LAWRENCEVILLE - Linda Nash hasn't been afraid to dream big while looking at the possibility of bringing a restaurant to Lawrenceville's train depot. The Lilburn resident also hasn't been afraid to ask for a lot of help.

Nash envisions the Clayton Street area near the depot turning into a thriving commercial connection between downtown Lawrenceville and Georgia Gwinnett College. And she can see the transformation of the train depot into a sandwich, soup, salad and dessert eatery as the first step in doing that.

But the biggest flaw in her vision is a lack of parking.

On Wednesday, Nash asked the city to buy property across from the depot to help create the necessary parking for a potential restaurant. That block of land - which is enclosed by Clayton Street, Depot Street, Perry Street and Born Street - is currently private property with several businesses located on it. Nash was unsure of the current value of the land.

The restaurant would seat about 100, Nash said, and would therefore need 40 parking spaces, according to city recommendations for eating establishments.

"Parking in Lawrenceville is just a precious commodity," Nash said.

Another option for parking at the restaurant, suggested by Chairman of Lawrenceville's Downtown Development Authority Mike Reedy, is to close Depot Street, which runs in front of the depot, and reroute traffic in the area so the street could be used for parking.

Nash said the idea is a positive start, but doesn't think it would provide enough spaces for her restaurant.

Most of the Lawrenceville City Council members at Wednesday's work session seemed to like the idea of leasing the depot, which is owned by the city and is currently vacant, to Nash for her restaurant.
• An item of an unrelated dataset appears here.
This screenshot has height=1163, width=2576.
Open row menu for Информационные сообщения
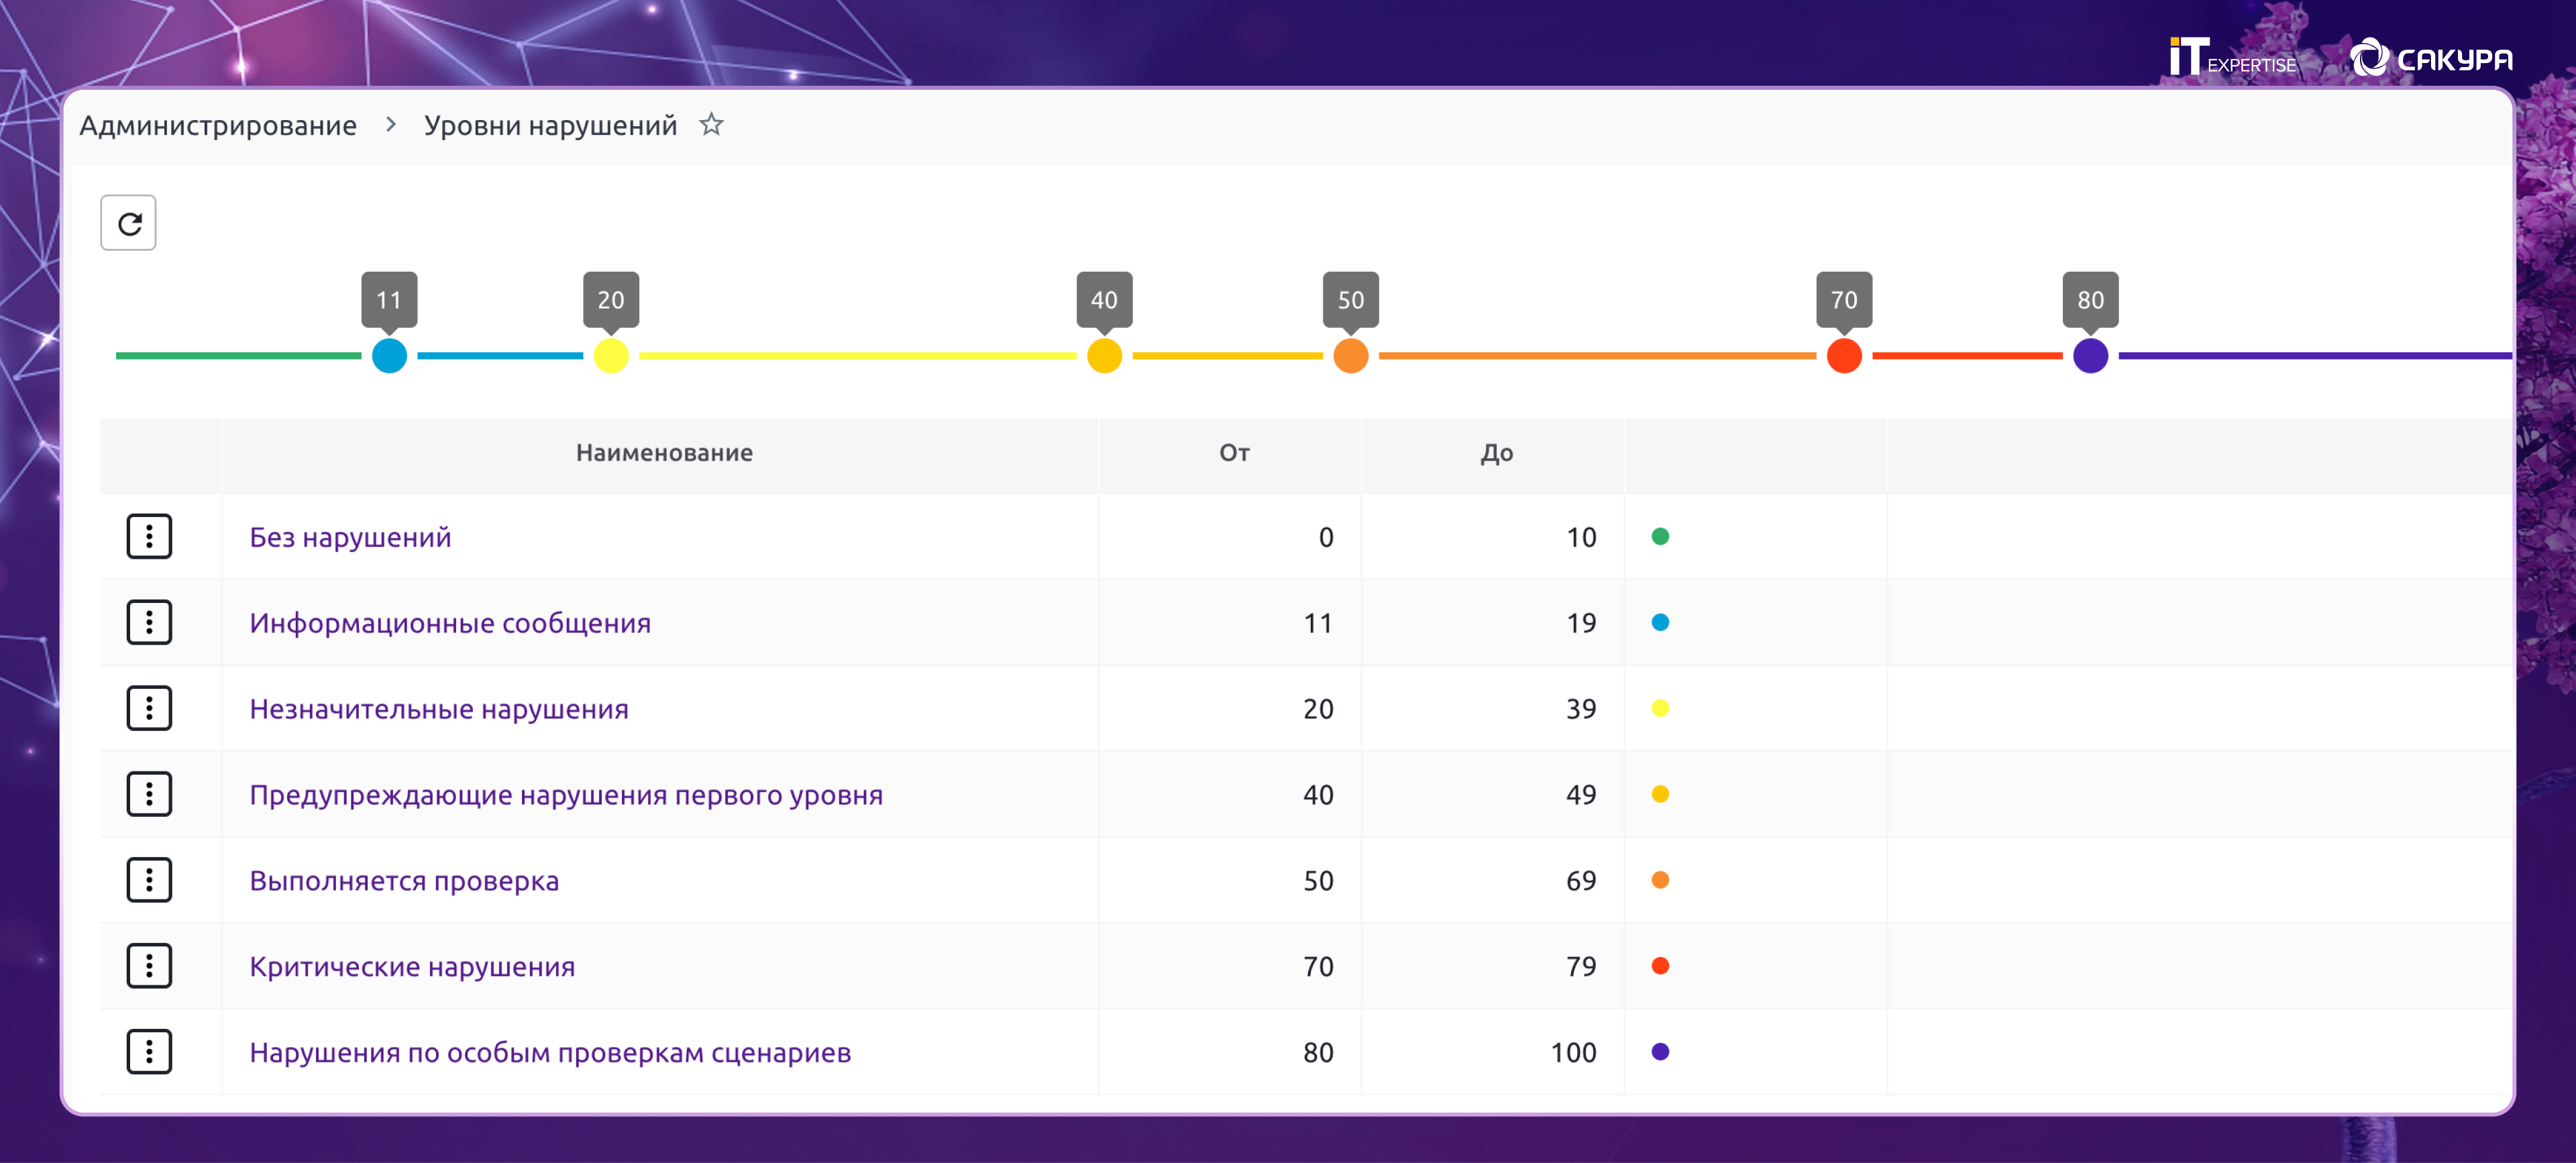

Finding a way to create parking presented a bit more of a problem.

"It looks like a good idea," City Councilman Mike Martin said of Nash's parking proposal. "It's just a matter of making the money work."

An added incentive for purchasing the land across from the depot is the possibility of a commuter rail coming to the Atlanta region. The State Board of Transportation is looking into a commuter rail and there is a chance a stop could be located in Lawrenceville in the same area as the train depot.

Don Alford, the architect helping Nash on her project, said the land across from the depot could eventually be used for a parking deck for passengers on the commuter rail.

While the city council did not vote on the issue Wednesday, it is going to look into parking options for the area.

It's an area Nash is heavily invested in. She's purchased a warehouse on the other side of the railroad tracks from the depot. Nash said she has thoughts of turning that warehouse into an event center.

Nash also has contracts on two houses just up the street from the depot. She has visions of putting a tea room in one house and a ladies' boutique in the other.

Adding a restaurant in the depot would help both of those ventures and Nash said she plans to keep pushing for it to happen.

"I keep asking for the same thing and I think eventually it's going to work out," she said.

The old Southern Railway depot in Norcross is one example of a depot turned into a restaurant. An employee at the Norcross Station Cafe said the depot has been a restaurant for 14 years.